勲さんの会社は、株式会社の形態を取っている。
株式会社の社長は選出された人間だ。資金を調達して事業を行い、利益を株主に配当しなければならない。
選ばれるという点では政治家や首相と似ている一方で、明確に違う点が一つある。所持する株式の量によって、行使できる権利の強弱が決まる点だ。
株式を持てば持つほど強い権限を振り回せる。場合によっては、社長を役職から引きずり下ろすことも可能だ。
生物学上の父が、どれだけの株式を有しているかは知らない。脅してきた辺り、保有量には相当な自信があるのだろう。

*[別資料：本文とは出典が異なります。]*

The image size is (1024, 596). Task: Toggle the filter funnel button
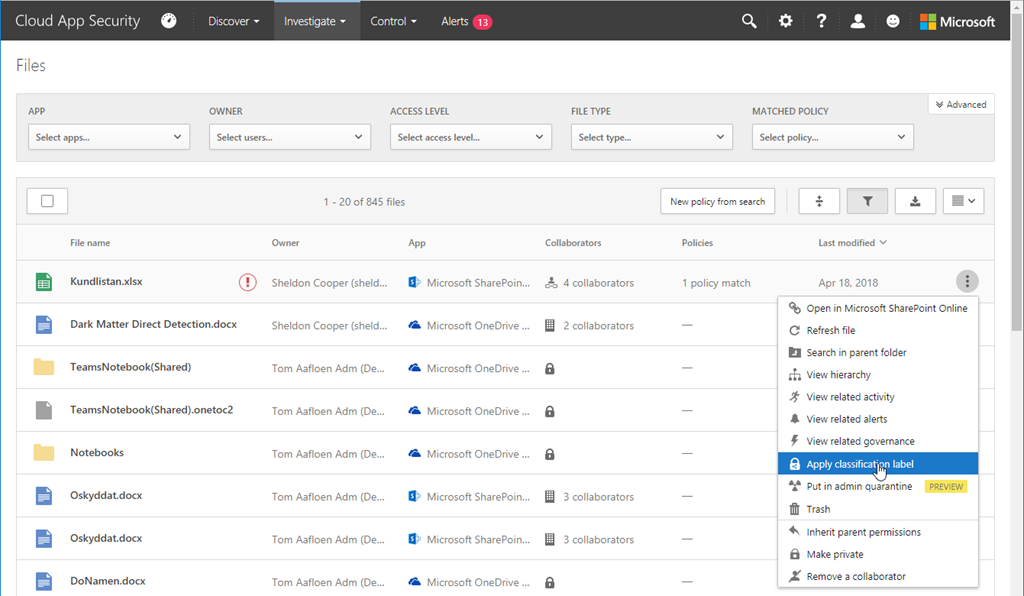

「社長って大変なんだよ。業績が悪化すれば頭を下げなきゃいけないし、倒産したら大勢の株主がお金を返せと要求してくる。そうでなくとも、せっせと積み上げた物が崩れ去るんだ。喪失感は相当なものだし、生半可な心じゃ耐えられない。勲さんは戻ってこれないかもね」
喪失感に押し潰されて、堕ちるところまで堕ちる。
そうやって破滅した奴を知っている。佐郷は俺の報復で居場所を失い、暴力的な世界に身を投じて堕落した。
勲さんが同じ末路を辿るとは思わない。
それでも奈霧の家庭は少なからず乱れる。関係が悪化して一家離散なんてことになれば、俺は彼らに合わせる顔がない。
息苦しい。室内の空気が凝固したみたいだ。
自分が呼吸を止めていたことに気付いた。意識して空気を吸い込む横で、生物学上の父が自身の席に戻る。
「お騒がせいたしました。釉も了承してくれたみたいです。料理が冷めてしまいますから、まずは夕飯をいただきましょう」
各自食器へと腕を伸ばす。
俺は働かない頭で考えて、椅子の座にぺたんと尻餅を付く。
「ところで秀正、珠の件はどうなっている?」
「現在は入国中のようです。居場所の特定については、もうしばらくお待ちください」
生物学上の父と祖父が、何やら小さな声で話している。
その内容を推測する余裕は、この時の俺にはなかった。